I apologise for the length of this email – I meant to send the blurb on gels last week, but was unable to while I was in the US.


See you Thursday!






Beginner Note 26 January 2014

Sunday, January 26, 2014


20 Beginner Note 20 January 2014


Dear Runners,

Great job last week on your 60 minute run!  You are all amazing!!

Syma is out of town for a couple more days so I am sending you a quick email with our route for this week.  Hopefully there aren’t any meetings this Thursday and we will get everyone running together, but the map is attached if you need it.  It is important that you get your long run done every week as we lead up to Germany — it is great that you have grouped together when you can’t join the 8:15 Thursday run.  Please let Syma, Bonnie or I know if you are having trouble finding someone to run with.

The route on Thursday will take us on the canal in an easterly direction to Islington (hopefully it won’t be closed this time!).  We will exit the canal when we hit ‘the wall’ in Islington and we will turn right (south) onto Farringdon.  We then turn right (west) at Clerkenwell/Theobold’s Rd.  This will eventually turn into Oxford St and we will stop at Selfridges.  If you have time, join us for coffee on the 4th floor Starbucks — always the best part of the run!

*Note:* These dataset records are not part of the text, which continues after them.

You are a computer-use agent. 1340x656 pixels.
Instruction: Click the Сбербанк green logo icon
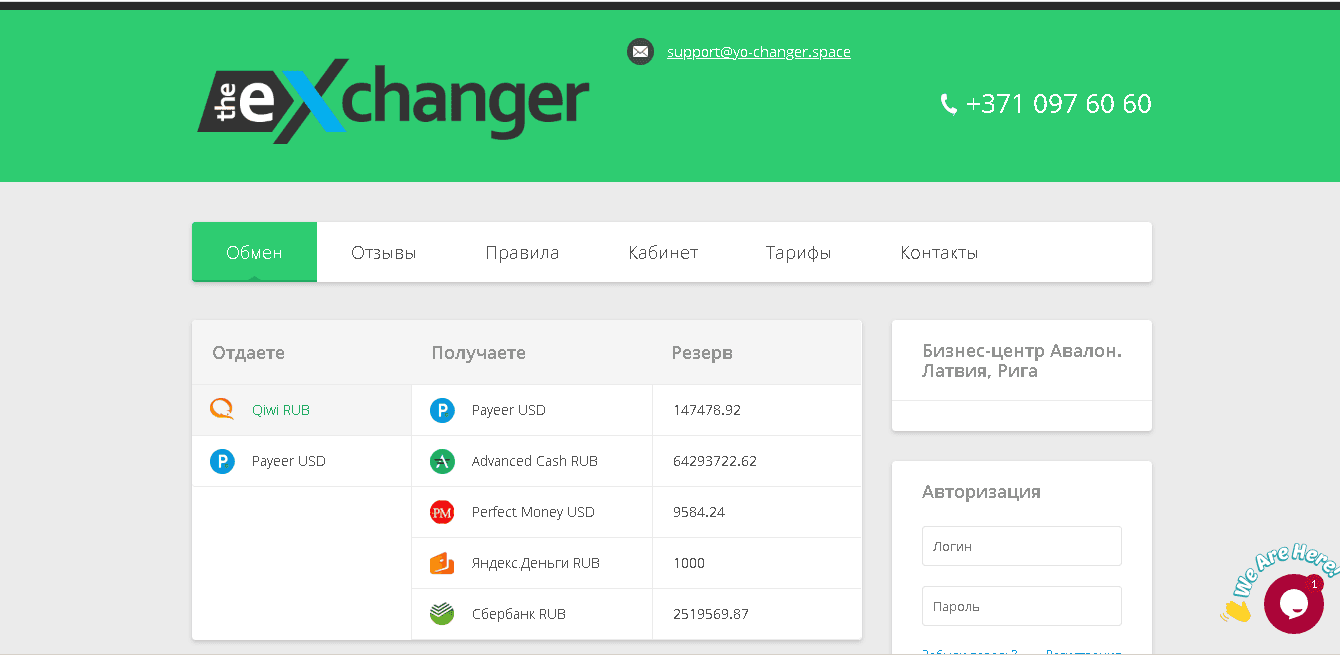click(442, 613)
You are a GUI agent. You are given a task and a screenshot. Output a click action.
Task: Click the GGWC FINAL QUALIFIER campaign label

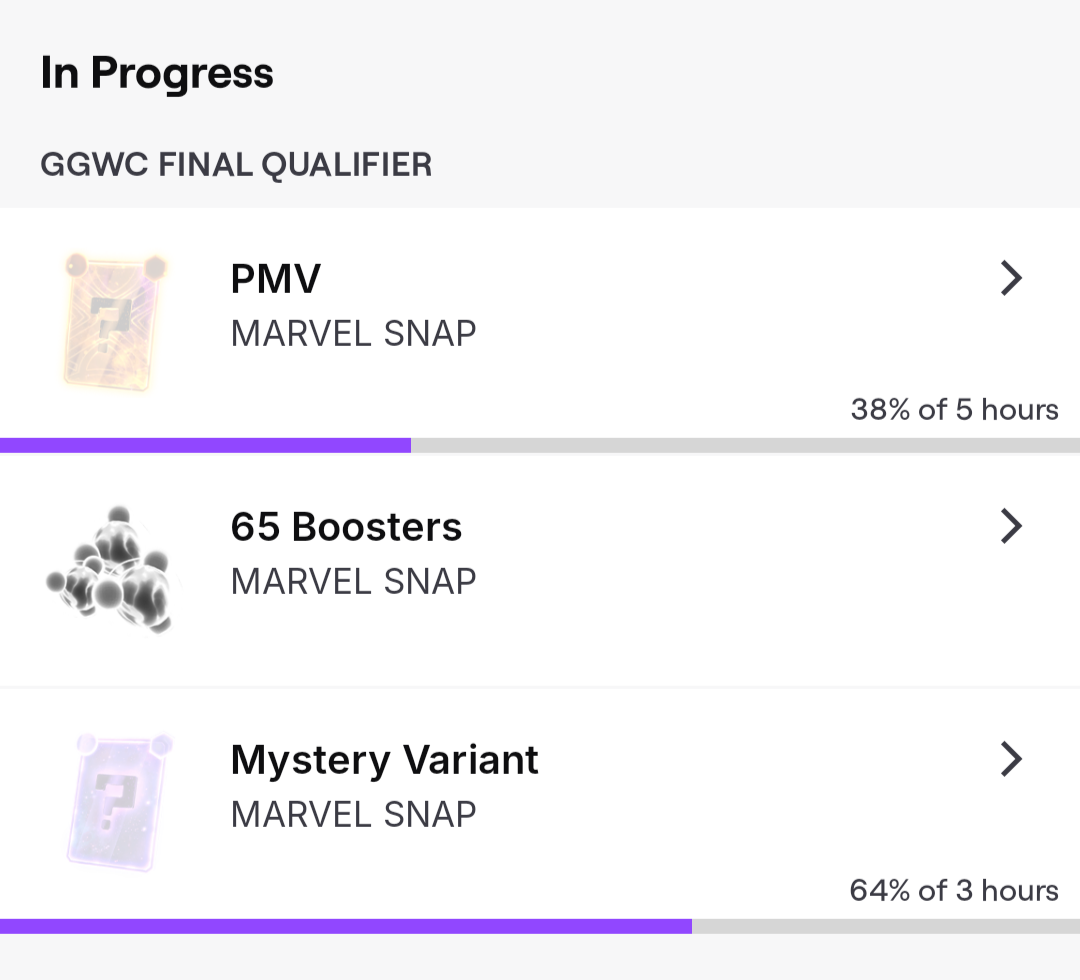(x=236, y=164)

We will start needing gels to top up our energy levels once we start running over 80 – 90 minutes.  We can discuss gels on the run this week and Syma will send out more information about them in the next week or so.  It is also important to have some water with you on your long runs.  Let us know if you’d like a run to end at Runners Need so you can get a water bottle, belt or pack.

See you Thursday!!



Beginner Note 20 January 2014

Monday, January 20, 2014


13 Beginner Note 13 January 2014


Dear Runners,


What a nice start of the year run last week – you all did really well!  I know some found it easier than others, but that is normal, and we still have another 60 minute run before we increase the time again.  From here on, it is really important that you make the long runs – if at any time you have a conflict, please let me know and we can see if we can sort something out.  I hope you are all running 3 times a week now – in addition to the long Thursday run, you should aim for a medium run of 45 minutes, and a short run of 35 minutes.  Beginning February, the medium run will be increased to 60 minutes.


This week’s run will be another loop back to SJW.  The route takes us towards Avenue Road turning right at Elsworthy Road and left at the end, till we hit Adelaide Road, when we will turn right towards Camden.  Once we get to Chalk Farm Road, we turn right and continue on Camden High Street, and Hampstead Road till we arrive at Euston Road.  The group will run along the road for a couple of minutes, and then turn right again towards the outer loop of Regents Park.  We will continue along the sidewalk on the outside of the park until we reach Charlbourg where we normally enter the park, only this time we will head back to Allitsen Road and SJW High Street.  I have attached the route in case you want a copy of the map.  I will not be there this Thursday, but Bonnie and Betsy will lead and Chris Roberts will most likely join too.


See you on the 23rd, and happy running!